A similar problem could be taking shape over in a younger Midwest industry.

Retail flower prices in both the adult-use and medical markets in Michigan dropped more than 50% from January 2021 to January 2022, according to a February 2022 report published by the Michigan Marijuana Regulatory Agency.

And just like in California, active licensed growers outnumber retailers, with about 616 grower licenses and 460 retailer licenses in the two-year-old adult-use market, according to an article about the report by CBT Associate Editor Tony Lange.

Also mirroring California is the ability of Michigan municipalities to opt out of adult-use cannabis sales, creating an artificial barrier to business growth and an inability to meet consumer demand (not to mention going against voters’ will). In California, for example, just “53% of the 58 counties in California allow for commercial Medicinal/Adult-Use cannabis business operations,” according to a 2021 report in Cannabis Business Law. With the ever-present lack of traditional banking and non-deductible tax burdens, without change, these barriers will continue to stall progress, hinder legal businesses, and prevent people—many who use cannabis for medicinal purposes—from accessing safe and tested products.

Access is also an issue in Texas, a state with nearly 30 million people but only about 20,000 patients in its medical program. Major restrictions are at play in the Lone Star State, as well—there are only nine qualifying conditions and a 1% by weight limit on THC—and just three licensed cultivators serve the entire state. CBT Managing Editor Patrick Williams outlines Texas’ limitations in this month's cover story.

He also, however, shares how one of those cultivators, Texas Original Compassionate Cultivation, is looking beyond those boundaries and at the future potential of the second-largest state in the country.

“We have one out of three licenses in the ninth-largest economy in the world,” Texas Original Chief Financial Officer Steven Yoo notes in the cover story. “The Texas cannabis market will eventually be the second-largest cannabis market in North America. We’re capitalizing on first-mover advantage, and we’re all really excited about the opportunity here.”

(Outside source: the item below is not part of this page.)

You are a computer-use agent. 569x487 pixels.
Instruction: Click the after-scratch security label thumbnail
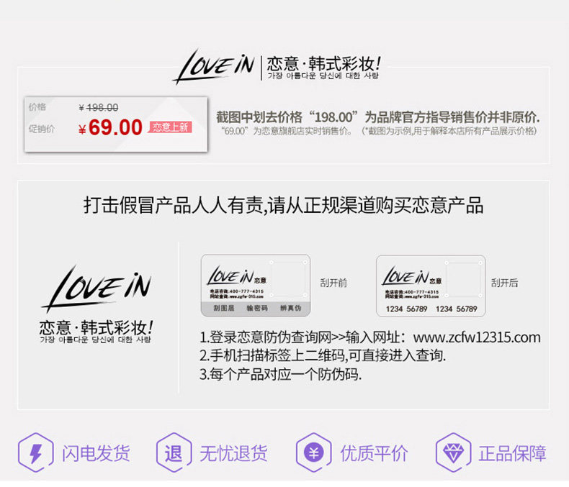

It’s sometimes difficult to see the positives through the seemingly insurmountable barriers facing the day-to-day cannabis industry; but as the overall industry progress demonstrates, advocates are powerful, and some local and state lawmakers and regulators are working to remove obstacles. In California, for example, Sonoma County is cutting cannabis growers’ taxes by 45%, retroactive to July 2021, and an Oklahoma bill proposes taking steps to create safe and legal non-cash currency transactions.

Perhaps other cities and states will watch how these efforts play out and offer cannabis businesses, who have had to dodge challenges that do not exist in other industries, some much-needed support.